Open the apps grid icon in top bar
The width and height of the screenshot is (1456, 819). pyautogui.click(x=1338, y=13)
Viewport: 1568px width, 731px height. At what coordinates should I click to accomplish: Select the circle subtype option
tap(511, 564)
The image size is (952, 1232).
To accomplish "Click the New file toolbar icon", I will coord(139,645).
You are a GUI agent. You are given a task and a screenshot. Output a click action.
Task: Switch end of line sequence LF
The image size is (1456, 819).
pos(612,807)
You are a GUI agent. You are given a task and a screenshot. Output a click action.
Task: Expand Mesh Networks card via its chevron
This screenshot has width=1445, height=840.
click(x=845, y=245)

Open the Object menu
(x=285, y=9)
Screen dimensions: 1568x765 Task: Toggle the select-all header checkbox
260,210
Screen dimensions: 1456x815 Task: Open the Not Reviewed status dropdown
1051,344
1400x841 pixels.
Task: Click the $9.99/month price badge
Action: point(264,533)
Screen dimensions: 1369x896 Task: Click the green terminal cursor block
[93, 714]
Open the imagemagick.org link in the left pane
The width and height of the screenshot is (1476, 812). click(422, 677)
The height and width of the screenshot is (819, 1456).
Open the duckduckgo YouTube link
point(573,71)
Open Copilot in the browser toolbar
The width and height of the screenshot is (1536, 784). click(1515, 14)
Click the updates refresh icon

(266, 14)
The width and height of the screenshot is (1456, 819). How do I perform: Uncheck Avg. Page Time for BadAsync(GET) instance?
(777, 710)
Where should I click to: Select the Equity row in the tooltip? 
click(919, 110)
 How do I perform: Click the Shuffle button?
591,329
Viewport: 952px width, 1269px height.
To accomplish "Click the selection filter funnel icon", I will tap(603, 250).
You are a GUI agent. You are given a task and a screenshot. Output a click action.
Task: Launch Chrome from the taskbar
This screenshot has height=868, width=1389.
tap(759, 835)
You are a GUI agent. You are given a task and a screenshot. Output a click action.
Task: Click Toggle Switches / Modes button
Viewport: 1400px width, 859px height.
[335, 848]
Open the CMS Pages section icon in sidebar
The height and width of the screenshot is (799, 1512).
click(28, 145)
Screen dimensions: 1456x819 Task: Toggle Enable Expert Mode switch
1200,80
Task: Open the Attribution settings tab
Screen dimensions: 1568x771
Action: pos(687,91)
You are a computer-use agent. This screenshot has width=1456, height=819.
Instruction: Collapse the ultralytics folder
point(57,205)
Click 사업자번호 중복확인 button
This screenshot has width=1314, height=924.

▶ [What to produce]: Without any change, reproduce the data in full.

▶ [Final answer]:
Open the apps grid icon in top bar
The width and height of the screenshot is (1456, 819). pyautogui.click(x=1338, y=13)
Viewport: 1568px width, 731px height. At what coordinates should I click to accomplish: Select the circle subtype option
tap(511, 564)
The image size is (952, 1232).
To accomplish "Click the New file toolbar icon", I will coord(139,645).
You are a GUI agent. You are given a task and a screenshot. Output a click action.
Task: Switch end of line sequence LF
The image size is (1456, 819).
pos(612,807)
You are a GUI agent. You are given a task and a screenshot. Output a click action.
Task: Expand Mesh Networks card via its chevron
This screenshot has width=1445, height=840.
click(x=845, y=245)

Open the Object menu
(x=285, y=9)
Screen dimensions: 1568x765 Task: Toggle the select-all header checkbox
260,210
Screen dimensions: 1456x815 Task: Open the Not Reviewed status dropdown
1051,344
1400x841 pixels.
Task: Click the $9.99/month price badge
Action: point(264,533)
Screen dimensions: 1369x896 Task: Click the green terminal cursor block
[93, 714]
Open the imagemagick.org link in the left pane
The width and height of the screenshot is (1476, 812). click(422, 677)
The height and width of the screenshot is (819, 1456).
Open the duckduckgo YouTube link
point(573,71)
Open Copilot in the browser toolbar
The width and height of the screenshot is (1536, 784). click(1515, 14)
Click the updates refresh icon

(266, 14)
The width and height of the screenshot is (1456, 819). How do I perform: Uncheck Avg. Page Time for BadAsync(GET) instance?
(777, 710)
Where should I click to: Select the Equity row in the tooltip? 
click(919, 110)
 How do I perform: Click the Shuffle button?
591,329
Viewport: 952px width, 1269px height.
To accomplish "Click the selection filter funnel icon", I will tap(603, 250).
You are a GUI agent. You are given a task and a screenshot. Output a click action.
Task: Launch Chrome from the taskbar
This screenshot has height=868, width=1389.
tap(759, 835)
You are a GUI agent. You are given a task and a screenshot. Output a click action.
Task: Click Toggle Switches / Modes button
Viewport: 1400px width, 859px height.
[335, 848]
Open the CMS Pages section icon in sidebar
The height and width of the screenshot is (799, 1512).
click(28, 145)
Screen dimensions: 1456x819 Task: Toggle Enable Expert Mode switch
1200,80
Task: Open the Attribution settings tab
Screen dimensions: 1568x771
Action: pos(687,91)
You are a computer-use agent. This screenshot has width=1456, height=819.
Instruction: Collapse the ultralytics folder
point(57,205)
Click 사업자번호 중복확인 button
This screenshot has width=1314, height=924.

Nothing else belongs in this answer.